Revision teilweise erfolgreich: Einstellung in zwei Fällen wegen fehlenden Strafantrags (§264a StGB)
- Gericht
- BGH
- Spruchkörper
- 2. Strafsenat
- Aktenzeichen
- 2 StR 497/69
- Datum
- 27.11.1969
- Rechtsgebiet
- Strafrecht
Abstrakte Rechtssätze
Eine Verfahrensrüge nach § 344 Abs. 2 StPO ist unzulässig, wenn sie nicht ausgeführt bzw. nicht substantiiert dargelegt wird.
Die Überprüfung eines Urteils im Rahmen der allgemeinen Sachrüge kann zur Aufhebung von Verurteilungen führen, wenn sich durchgreifende Bedenken gegen deren Rechtmäßigkeit ergeben.
Versuchter Notbetrug unterliegt der Strafverfolgung nur, wenn der nach § 264a Abs. 3 StGB erforderliche Strafantrag gestellt ist; fehlt dieser, ist das Verfahren einzustellen.
Die Einstellung einzelner Tatbestände wegen fehlenden Strafantrags führt zum Wegfall einer aus diesen Taten gebildeten Gesamtstrafe, ohne zwangsläufig bestehende Einzelstrafen für andere Taten zu berühren.
Vorinstanzen
Landgericht Darmstadt, 10. Juni 1969
Rubrum
BUNDESGERICHTSHOF BESCHLUSS
2 StR 497/69
in der Strafsache gegen ██ aus ████, den Kaufmann Hermann, geboren am ██████ 1939 in ████████, zur Zeit in anderer Sache in Strafhaft, wegen fortgesetzten Betruges u. a.
Der 2. Strafsenat des Bundesgerichtshofs hat in der Sitzung vom 27. November 1969 gemäß § 349 Abs. 2 bis 4 StPO
Tenor
Auf die Revision des Angeklagten gegen das Urteil des Landgerichts in Darmstadt vom 10. Juni 1969 wird das Verfahren in den Fällen ███ und █████ (███ 4) eingestellt.

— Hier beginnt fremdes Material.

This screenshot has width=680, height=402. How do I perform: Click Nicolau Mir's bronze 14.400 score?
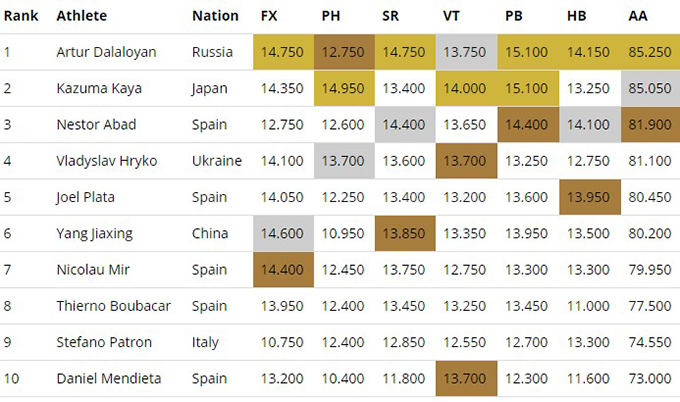click(x=283, y=270)
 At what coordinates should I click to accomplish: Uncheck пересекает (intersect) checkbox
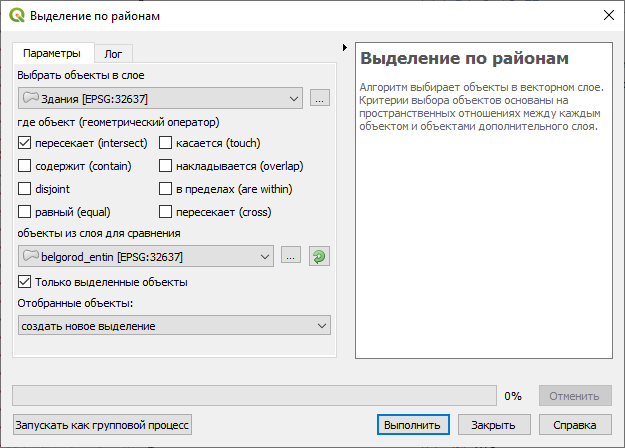point(24,143)
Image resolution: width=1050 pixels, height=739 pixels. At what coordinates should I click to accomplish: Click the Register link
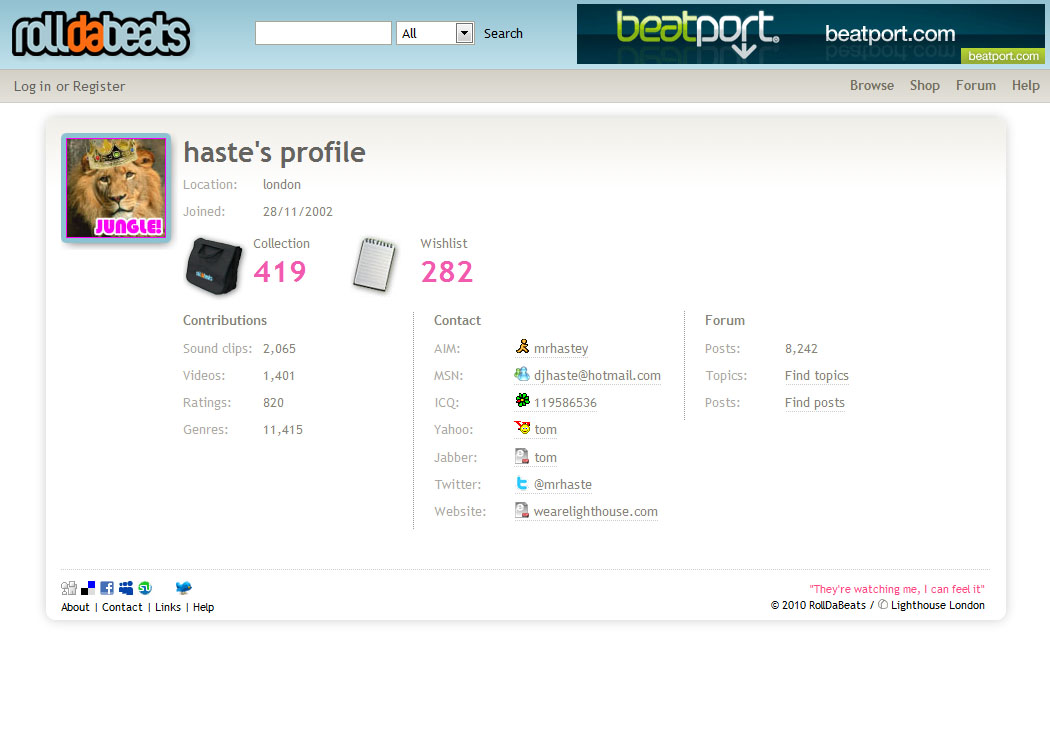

Die zu 3. der Urteilsformel gebildete Gesamtstrafe entfällt. Der Angeklagte ist zu 3. wegen eines fortgesetzten Betrugs zu der Einzelstrafe von einem Jahr Gefängnis verurteilt.

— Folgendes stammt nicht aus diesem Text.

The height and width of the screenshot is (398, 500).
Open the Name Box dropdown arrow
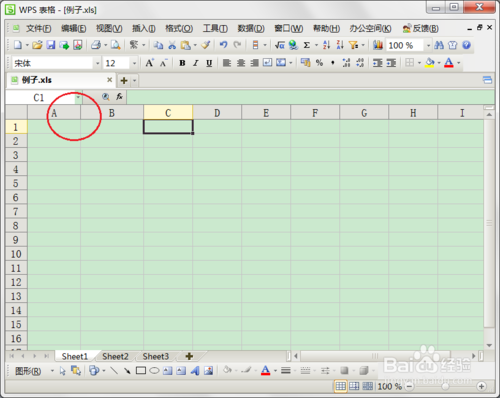pyautogui.click(x=78, y=97)
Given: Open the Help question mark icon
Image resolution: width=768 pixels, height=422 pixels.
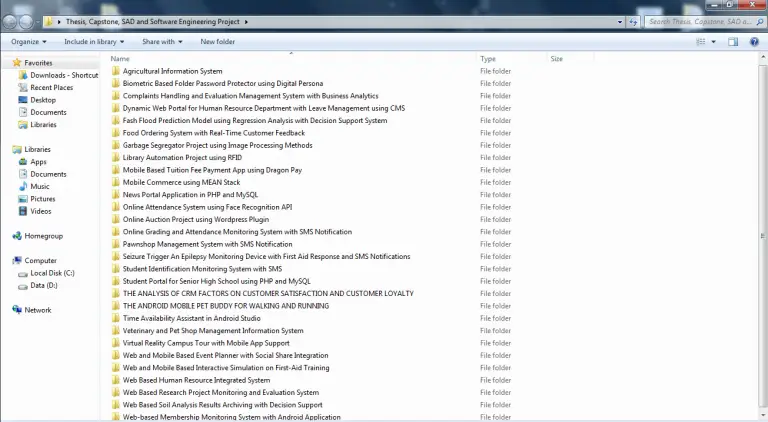Looking at the screenshot, I should [755, 42].
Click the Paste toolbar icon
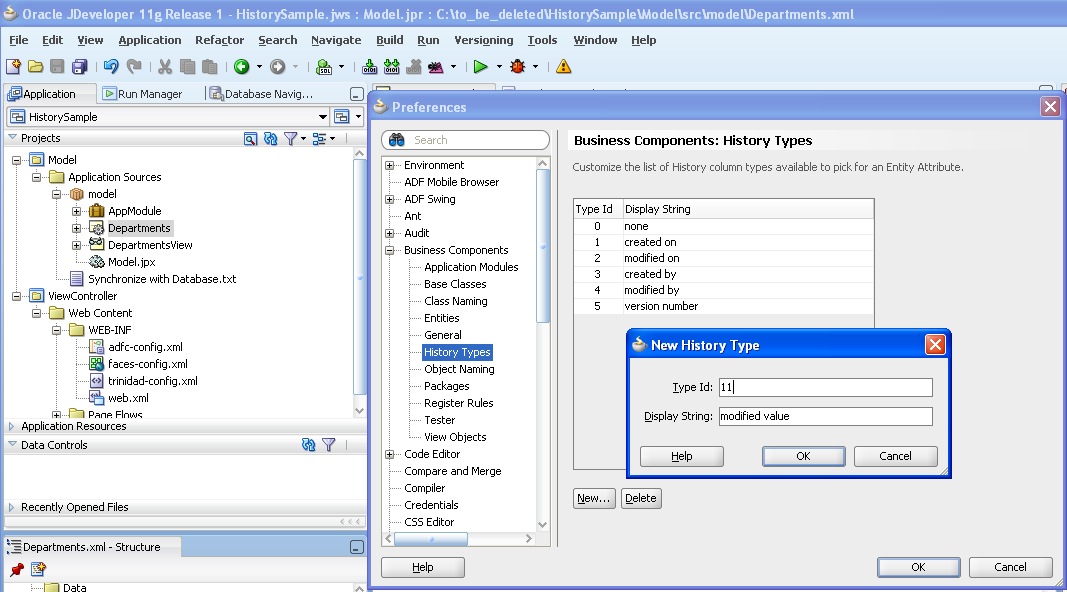This screenshot has height=592, width=1067. 208,67
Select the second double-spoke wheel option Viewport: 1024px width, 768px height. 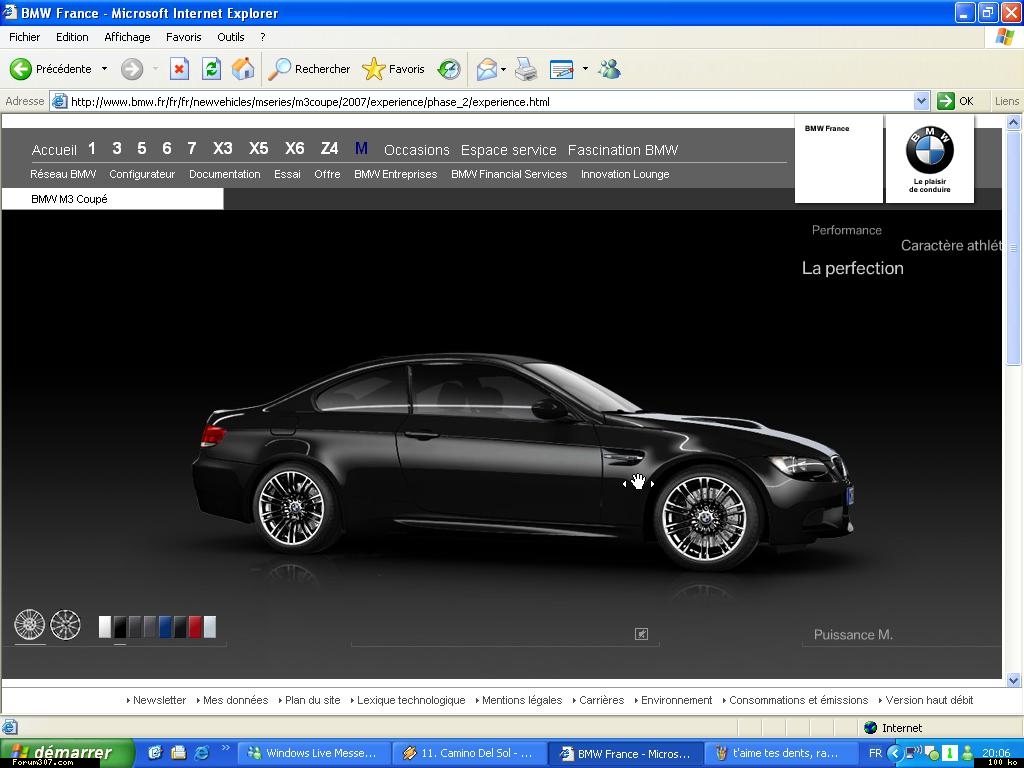66,625
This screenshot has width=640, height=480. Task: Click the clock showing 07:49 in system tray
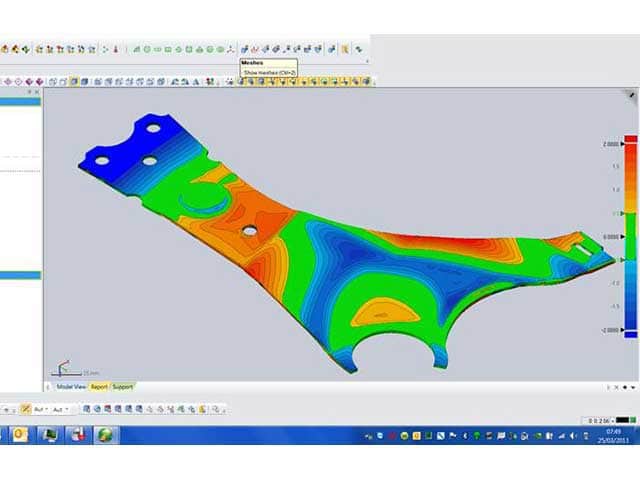click(x=612, y=435)
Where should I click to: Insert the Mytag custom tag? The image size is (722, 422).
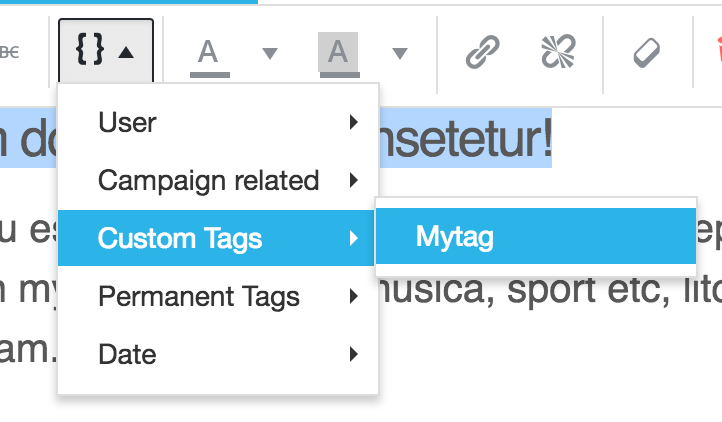(x=455, y=237)
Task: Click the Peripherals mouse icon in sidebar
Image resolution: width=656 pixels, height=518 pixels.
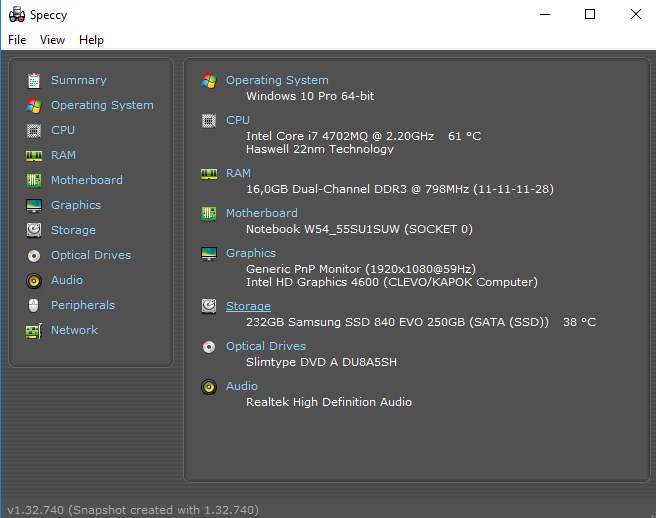Action: tap(34, 305)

Die weitergehende Revision wird verworfen.
Der Beschwerdeführer hat die Kosten des Rechtsmittels zu tragen.
Gründe
Die Verfahrensrüge ist unzulässig, da sie nicht ausgeführt ist (§ 344 Abs. 2 StPO). Die Überprüfung des Urteils auf die allgemeine Sachrüge ergibt durchgreifende Bedenken gegen die Verurteilung in den Fällen ███ und ███ (II 4).
Da der Angeklagte diese Zeugen um Beträge bis zu 50,— DM zu betrügen versucht hat, weil er am 4. Dezember 1968 keine Barmittel mehr besaß, nicht auf andere Weise zu Geld kommen konnte und deshalb seinen Lebensbedarf kurzfristig mit den erstrebten Beträgen decken wollte, hat er sich jeweils nur des versuchten Notbetruges schuldig gemacht. Es fehlt jedoch an dem nach § 264a Abs. 3 StGB zur Strafverfolgung erforderlichen Strafantrag. Deshalb muss das Verfahren in diesen Fällen eingestellt werden. Damit entfällt auch die zu Nr. 3 der Urteilsformel gebildete Gesamtstrafe. Die für den fortgesetzten Betrug im Falle II 3 verhängte Einzelstrafe bleibt bestehen.
Im Übrigen zeigt das Urteil keinen Rechtsfehler zum Nachteil des Angeklagten.